ЗАДАНИЕ A
Измените в записях фрагмент от строки, содержащей «You are a computer-use agent. Viewport: 804px», до строки, содержащей «pos(125,12)», включительно: замените «Total Trade» на «Total Volume», все остальное сохраните. Приведите только этот фрагмент.

ОТРЫВОК
══════════════════════════════

Непонятно почему, но в тот день он показался мне (что выглядит совершенно абсурдно) похожим, с одной стороны, на елизаветинского ученого епископа из тех, что были наиболее терпимы и гуманистичны, на этакого квиетистского[352]Сарума, никогда не существовавшего в природе, а с другой – на Слокама[353], совершавшего длительные морские путешествия в одиночку, хотя бы лишь метафорически, но теперь предпочитающего о них не упоминать. Мы ухитрились обменяться парой-другой комплиментов, когда внимание наших собеседников было чем-то отвлечено. Голдинг рассказал мне, что его новый роман («Бумажные люди», тогда еще не опубликованный) будет о писателе, которого преследует литературовед, и мы коротенько обсудили этот аспект нашей жизни: письма, визиты университетских преподавателей и ученых, исследователей, пишущих диссертации… Поболтали об обоюдном интересе к небольшим суденышкам, к хождению под парусом (это было мне понятно), и о его несколько меньшем интересе к лошадям (что было мне непонятно, так как сильнее моей неприязни к этим животным лишь подозрительность к их обожателям). Встреча наша показалась бы плоской и пресной любому, кто когда-то проглотил и переварил старый миф о том, что писатель обязательно еще и говорун, и блестящий рассказчик: остроумный, неудержимый сплетник, человек, демонстрирующий глубочайший интеллектуальный дискурс, и всякое такое. Я сам (по темпераменту, а теперь и в силу чего-то вроде принципа) в этом плане абсолютно несостоятелен, а тогда понял, что и Голдинг не испытывает необходимости отличиться в искусстве вести беседу. Но самое главное, что я понял во время встречи, было то, как мало я знал о Голдинге – приятном пожилом человеке, сидевшем рядом со мной, и насколько больше – о «Голдинге», о той самой закавыченной, полумифической, полулитературной, полуфиктивной фигуре. Если говорить на простом и ясном родном языке – знал не о нем, как он есть на самом деле, а каким я его себе представлял.

══════════════════════════════

ЗАДАНИЕ B
Изложите отрывок о встрече с Голдингом в двух предложениях.

ВЫДЕРЖКИ ИЗ ЗАПИСЕЙ
══════════════════════════════

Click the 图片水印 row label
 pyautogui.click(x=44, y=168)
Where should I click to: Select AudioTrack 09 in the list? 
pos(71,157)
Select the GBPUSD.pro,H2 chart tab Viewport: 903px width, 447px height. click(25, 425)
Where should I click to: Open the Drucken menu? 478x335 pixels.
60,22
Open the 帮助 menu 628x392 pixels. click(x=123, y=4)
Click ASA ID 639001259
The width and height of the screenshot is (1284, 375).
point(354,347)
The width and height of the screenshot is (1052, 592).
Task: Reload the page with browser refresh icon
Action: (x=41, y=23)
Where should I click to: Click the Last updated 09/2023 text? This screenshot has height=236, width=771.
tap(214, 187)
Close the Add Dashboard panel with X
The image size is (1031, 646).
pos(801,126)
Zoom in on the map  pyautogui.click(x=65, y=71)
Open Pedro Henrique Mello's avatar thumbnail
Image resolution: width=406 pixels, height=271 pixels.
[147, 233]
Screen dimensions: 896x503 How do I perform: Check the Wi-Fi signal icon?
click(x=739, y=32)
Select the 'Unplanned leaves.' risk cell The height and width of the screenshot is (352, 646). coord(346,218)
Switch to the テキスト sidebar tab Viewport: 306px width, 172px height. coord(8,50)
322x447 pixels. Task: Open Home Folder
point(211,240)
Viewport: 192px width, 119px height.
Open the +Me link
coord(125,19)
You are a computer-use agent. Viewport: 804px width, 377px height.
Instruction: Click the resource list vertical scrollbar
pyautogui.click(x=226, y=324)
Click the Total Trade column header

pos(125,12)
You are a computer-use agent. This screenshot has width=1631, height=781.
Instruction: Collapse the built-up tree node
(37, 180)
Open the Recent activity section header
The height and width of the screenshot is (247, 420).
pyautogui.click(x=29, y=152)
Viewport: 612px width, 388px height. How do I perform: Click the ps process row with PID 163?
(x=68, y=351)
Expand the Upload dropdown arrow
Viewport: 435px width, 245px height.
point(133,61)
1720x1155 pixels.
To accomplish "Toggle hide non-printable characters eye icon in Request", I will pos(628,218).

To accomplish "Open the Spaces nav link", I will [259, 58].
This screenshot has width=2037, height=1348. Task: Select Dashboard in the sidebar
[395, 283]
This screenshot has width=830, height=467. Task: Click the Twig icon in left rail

══════════════════════════════

ИТОГОВЫЙ ОТВЕТ A
You are a computer-use agent. Viewport: 804px width, 377px height.
Instruction: Click the resource list vertical scrollbar
pyautogui.click(x=226, y=324)
Click the Total Volume column header

pos(125,12)

ИТОГОВЫЙ ОТВЕТ B
Во время встречи собеседники обменялись комплиментами, а Голдинг рассказал о своем еще не опубликованном романе «Бумажные люди» о писателе, которого преследует литературовед; кроме того, они поговорили о небольших суденышках, хождении под парусом и лошадях. Встреча показалась бы пресной тем, кто верит в миф о писателе-говоруне, а главным ее итогом стало понимание того, как мало рассказчик знал о самом Голдинге и насколько больше о полумифической фигуре «Голдинга».